В том же письме Бодлер изобразил самого себя небрежным (на зависть самому Гису) наброском, который, увидев его, забыть невозможно. «Тем не менее я, сказать по правде, дошел до того, что не решаюсь делать резких движений и даже много ходить из страха совсем разорвать мои лохмотья»{181}. Перед нами красивый, стройный мужчина, ступающий предельно осторожно, как будто связанный невидимыми путами. Это Бодлер в свои тридцать два года. Прохожим невдомек, что мысли его целиком заняты многочисленными дырами в одежде, «продуваемой ветром». Ни дать ни взять предшественник Бастера Китона, облаченный в редингот, медленно шествует по улицам Парижа.

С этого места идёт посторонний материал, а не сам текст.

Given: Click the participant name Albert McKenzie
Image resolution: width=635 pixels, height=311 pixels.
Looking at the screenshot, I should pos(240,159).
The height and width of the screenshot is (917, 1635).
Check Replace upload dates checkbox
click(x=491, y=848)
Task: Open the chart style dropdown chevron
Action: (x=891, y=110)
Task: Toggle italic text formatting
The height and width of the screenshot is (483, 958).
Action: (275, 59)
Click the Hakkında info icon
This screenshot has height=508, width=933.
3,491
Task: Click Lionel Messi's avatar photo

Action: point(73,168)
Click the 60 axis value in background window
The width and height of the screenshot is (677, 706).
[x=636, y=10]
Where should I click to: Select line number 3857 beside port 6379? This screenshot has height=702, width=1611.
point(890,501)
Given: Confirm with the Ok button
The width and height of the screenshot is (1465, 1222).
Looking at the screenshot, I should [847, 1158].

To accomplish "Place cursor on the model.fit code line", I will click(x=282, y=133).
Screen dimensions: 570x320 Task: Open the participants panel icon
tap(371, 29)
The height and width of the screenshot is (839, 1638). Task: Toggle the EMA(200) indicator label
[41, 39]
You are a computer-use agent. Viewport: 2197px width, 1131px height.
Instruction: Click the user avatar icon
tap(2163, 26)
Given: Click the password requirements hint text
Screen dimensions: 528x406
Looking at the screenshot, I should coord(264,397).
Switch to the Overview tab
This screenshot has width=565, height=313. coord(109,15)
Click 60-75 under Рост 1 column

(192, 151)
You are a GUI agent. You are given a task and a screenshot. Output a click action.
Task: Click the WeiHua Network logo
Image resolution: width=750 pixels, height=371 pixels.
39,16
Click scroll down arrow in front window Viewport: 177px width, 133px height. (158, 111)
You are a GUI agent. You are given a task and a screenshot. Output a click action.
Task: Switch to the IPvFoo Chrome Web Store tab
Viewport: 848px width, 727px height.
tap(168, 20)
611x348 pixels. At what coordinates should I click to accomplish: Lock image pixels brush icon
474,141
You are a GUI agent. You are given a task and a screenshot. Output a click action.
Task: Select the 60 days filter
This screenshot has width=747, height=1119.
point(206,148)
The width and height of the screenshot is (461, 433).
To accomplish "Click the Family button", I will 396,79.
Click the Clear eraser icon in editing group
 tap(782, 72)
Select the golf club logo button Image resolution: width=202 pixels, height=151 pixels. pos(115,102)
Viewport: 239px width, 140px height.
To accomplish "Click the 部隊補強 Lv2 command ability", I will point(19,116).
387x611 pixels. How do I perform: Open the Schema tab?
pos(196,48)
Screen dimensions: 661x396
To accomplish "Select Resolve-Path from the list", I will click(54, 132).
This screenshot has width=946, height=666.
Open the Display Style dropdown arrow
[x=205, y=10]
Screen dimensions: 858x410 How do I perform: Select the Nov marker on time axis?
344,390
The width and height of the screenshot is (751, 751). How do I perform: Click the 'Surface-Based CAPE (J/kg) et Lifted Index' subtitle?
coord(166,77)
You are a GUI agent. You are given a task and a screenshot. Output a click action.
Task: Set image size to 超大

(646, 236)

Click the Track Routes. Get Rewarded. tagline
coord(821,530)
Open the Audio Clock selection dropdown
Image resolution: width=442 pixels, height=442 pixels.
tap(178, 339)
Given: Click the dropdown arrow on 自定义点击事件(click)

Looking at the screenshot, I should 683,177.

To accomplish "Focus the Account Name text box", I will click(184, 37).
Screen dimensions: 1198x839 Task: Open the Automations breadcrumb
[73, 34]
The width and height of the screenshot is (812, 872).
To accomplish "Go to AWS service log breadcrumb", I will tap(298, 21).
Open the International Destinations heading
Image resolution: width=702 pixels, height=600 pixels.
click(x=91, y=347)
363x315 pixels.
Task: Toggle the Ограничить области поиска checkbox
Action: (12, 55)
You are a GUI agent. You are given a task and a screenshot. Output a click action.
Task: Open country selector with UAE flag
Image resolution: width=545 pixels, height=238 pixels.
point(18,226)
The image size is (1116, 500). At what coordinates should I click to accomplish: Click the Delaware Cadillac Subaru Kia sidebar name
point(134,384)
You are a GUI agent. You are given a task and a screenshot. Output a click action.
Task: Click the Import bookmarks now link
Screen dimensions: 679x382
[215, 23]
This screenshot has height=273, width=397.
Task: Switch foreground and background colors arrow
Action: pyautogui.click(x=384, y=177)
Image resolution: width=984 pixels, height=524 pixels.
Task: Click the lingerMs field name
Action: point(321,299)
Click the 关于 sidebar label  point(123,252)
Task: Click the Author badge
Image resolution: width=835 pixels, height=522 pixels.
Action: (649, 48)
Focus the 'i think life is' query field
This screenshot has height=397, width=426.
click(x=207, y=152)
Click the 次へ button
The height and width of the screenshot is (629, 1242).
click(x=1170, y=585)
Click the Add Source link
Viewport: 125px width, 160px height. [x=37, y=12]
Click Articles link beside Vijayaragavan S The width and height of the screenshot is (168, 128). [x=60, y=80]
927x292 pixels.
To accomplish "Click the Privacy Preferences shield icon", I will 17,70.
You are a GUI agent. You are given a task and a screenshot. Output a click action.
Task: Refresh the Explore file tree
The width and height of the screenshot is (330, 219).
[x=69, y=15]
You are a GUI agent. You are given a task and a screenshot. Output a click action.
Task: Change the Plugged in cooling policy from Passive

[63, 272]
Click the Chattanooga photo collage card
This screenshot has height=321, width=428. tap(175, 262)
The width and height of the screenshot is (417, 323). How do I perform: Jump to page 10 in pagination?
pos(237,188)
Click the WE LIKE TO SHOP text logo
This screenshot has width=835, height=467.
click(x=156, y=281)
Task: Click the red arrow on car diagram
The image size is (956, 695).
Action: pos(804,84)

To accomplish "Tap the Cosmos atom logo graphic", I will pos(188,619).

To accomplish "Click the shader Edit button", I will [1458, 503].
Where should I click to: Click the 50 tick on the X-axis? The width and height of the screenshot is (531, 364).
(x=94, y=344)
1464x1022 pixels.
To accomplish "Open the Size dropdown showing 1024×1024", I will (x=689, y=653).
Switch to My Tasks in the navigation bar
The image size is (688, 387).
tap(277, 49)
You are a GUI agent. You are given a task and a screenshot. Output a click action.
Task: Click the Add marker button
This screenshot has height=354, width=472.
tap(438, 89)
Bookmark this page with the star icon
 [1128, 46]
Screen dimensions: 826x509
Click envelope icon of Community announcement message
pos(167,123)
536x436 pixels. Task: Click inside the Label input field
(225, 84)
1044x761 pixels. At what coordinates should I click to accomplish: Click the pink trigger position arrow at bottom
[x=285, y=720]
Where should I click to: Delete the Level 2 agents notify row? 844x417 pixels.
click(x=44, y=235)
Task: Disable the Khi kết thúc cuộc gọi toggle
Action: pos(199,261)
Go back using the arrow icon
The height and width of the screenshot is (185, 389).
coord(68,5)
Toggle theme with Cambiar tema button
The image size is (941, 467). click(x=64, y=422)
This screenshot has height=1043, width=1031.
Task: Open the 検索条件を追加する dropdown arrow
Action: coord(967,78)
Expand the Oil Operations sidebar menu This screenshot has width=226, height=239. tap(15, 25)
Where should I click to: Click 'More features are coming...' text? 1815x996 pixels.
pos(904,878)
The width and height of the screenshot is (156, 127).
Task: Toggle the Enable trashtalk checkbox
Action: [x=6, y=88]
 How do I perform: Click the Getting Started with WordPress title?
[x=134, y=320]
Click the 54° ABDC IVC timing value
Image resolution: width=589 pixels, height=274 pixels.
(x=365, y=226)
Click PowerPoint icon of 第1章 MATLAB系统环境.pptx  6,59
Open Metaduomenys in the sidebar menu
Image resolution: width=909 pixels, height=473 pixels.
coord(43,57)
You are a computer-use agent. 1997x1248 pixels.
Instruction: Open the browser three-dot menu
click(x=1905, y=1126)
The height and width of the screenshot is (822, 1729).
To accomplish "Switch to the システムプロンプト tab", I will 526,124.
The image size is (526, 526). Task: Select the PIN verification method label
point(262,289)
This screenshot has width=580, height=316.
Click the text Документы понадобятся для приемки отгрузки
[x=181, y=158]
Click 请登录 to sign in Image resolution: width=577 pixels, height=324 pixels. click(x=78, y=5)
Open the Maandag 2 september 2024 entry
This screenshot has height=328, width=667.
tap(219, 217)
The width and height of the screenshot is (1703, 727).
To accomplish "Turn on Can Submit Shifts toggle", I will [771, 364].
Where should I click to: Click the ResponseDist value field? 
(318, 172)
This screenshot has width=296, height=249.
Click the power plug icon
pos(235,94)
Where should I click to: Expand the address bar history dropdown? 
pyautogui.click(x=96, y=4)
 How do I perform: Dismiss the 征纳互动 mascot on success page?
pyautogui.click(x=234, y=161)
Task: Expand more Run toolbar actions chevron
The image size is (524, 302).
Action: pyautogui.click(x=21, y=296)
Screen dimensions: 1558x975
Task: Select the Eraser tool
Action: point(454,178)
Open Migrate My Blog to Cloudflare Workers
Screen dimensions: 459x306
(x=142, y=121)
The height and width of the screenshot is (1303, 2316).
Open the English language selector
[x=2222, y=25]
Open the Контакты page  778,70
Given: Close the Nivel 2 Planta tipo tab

«Материальным элементом, подкрепляющим духовную жизнь, в трагедии Расина служит человеческая общность, именуемая придворной жизнью, то есть концентрация ценностей, красоты и сути государства в уменьшенном пространстве вокруг короля; своего пика она достигла в первые двадцать лет правления Людовика XIV. Надо сказать, Париж как столица занимает в Европе девятнадцатого века то же место, какое в восемнадцатом веке занимал двор Людовика XIV»{182}. Париж — современный эквивалент Версаля: этим своим прозрением Альбер Тибоде предвосхитил заглавие Беньямина: «Париж — столица XIX столетия»; оно же служит основой глубокой общности Бодлера и Расина, которую мы ощущаем в дыхании их александрийского стиха, но не можем истолковать. С точки зрения Расина, наблюдение за человеческой природой следовало вести в пределах версальского двора, потому что это место, именно в силу его искусственности (присущей любому обрамлению), подчеркивало страсти, словно бы наводя на них мощное увеличительное стекло. Бодлер жил в Париже как придворный пленник Версаля. Все написанное им должно было пасть на благодатную, истерзанную почву — вот почему бегство от нее могло быть только иллюзорным.
Париж Бодлера — это обрамленный хаос. Главное — признать этот хаос разнонаправленных сил и форм, самым чудовищным из которых неизменно раскрывались объятия. Не менее важно, впрочем, и наличие рамы — приема разграничения, разделения. Ее метафизический смысл был хорошо понятен Бодлеру, наблюдавшему за тем, каким образом происходящее преломляется в глазу и в уме наблюдателя. Рама приложима и к картине, и к женщине (ее украшения становятся при этом средствами эротического притяжения), и к любому эпизоду жизни. В любом случае рама добавит к области ограничения «особенное что-то, / и миру новым кажется оно»[39]. В этом и заключается решающее действо, благодаря которому любая вещь выступает из окружающего бесформенного пространства и становится объектом рассмотрения, словно взятый в руку камень. Поэзию Бодлера можно представить в качестве tableau parisien[40], поскольку в ней мы всегда имеем дело с картинами, действующим элементом которых является рама, сообщающая полотну неуловимую энергию.
В пределах рамы происходит выделение элементов, их взаимодействие в иных сочетаниях. Так рождается новое. Само по себе изменение «формы города» распахивает бездну памяти, и та позволяет в одно мгновение оказаться рядом с плененной Андромахой, когда она, убитая печалью, созерцает реконструированную в миниатюре Трою в Бутротуме, месте бесплодных желаний, где «в залежах памяти спавшее, слово вспомнил я, Карусель обойдя до конца»[41]. Андромаха лишена пышных одеяний своего времени, коими было принято сопровождать имена, вызывая их из глубин истории; нет, она так же непосредственна, как «негритянка, больная чахоткой, сквозь туман, из трущобы, где слякоть и смрад, в свой кокосовый рай устремившая кроткий, по земле африканской тоскующий взгляд». Если эти великолепные стихи расположить, как здесь, в виде прозы, цельного высказывания, не разделенного даже заглавными буквами в начале каждой строки, они еще яснее раскроют то, что стоит позади обеих фигур: потерю, невосполнимую потерю, в полной мере осознать которую по силам лишь тому, кто бродит по большому городу. Никакая сцена, порожденная Матерью-природой, не смогла бы растревожить — равно как и облегчить — острую муку, не питающую надежд на исцеление.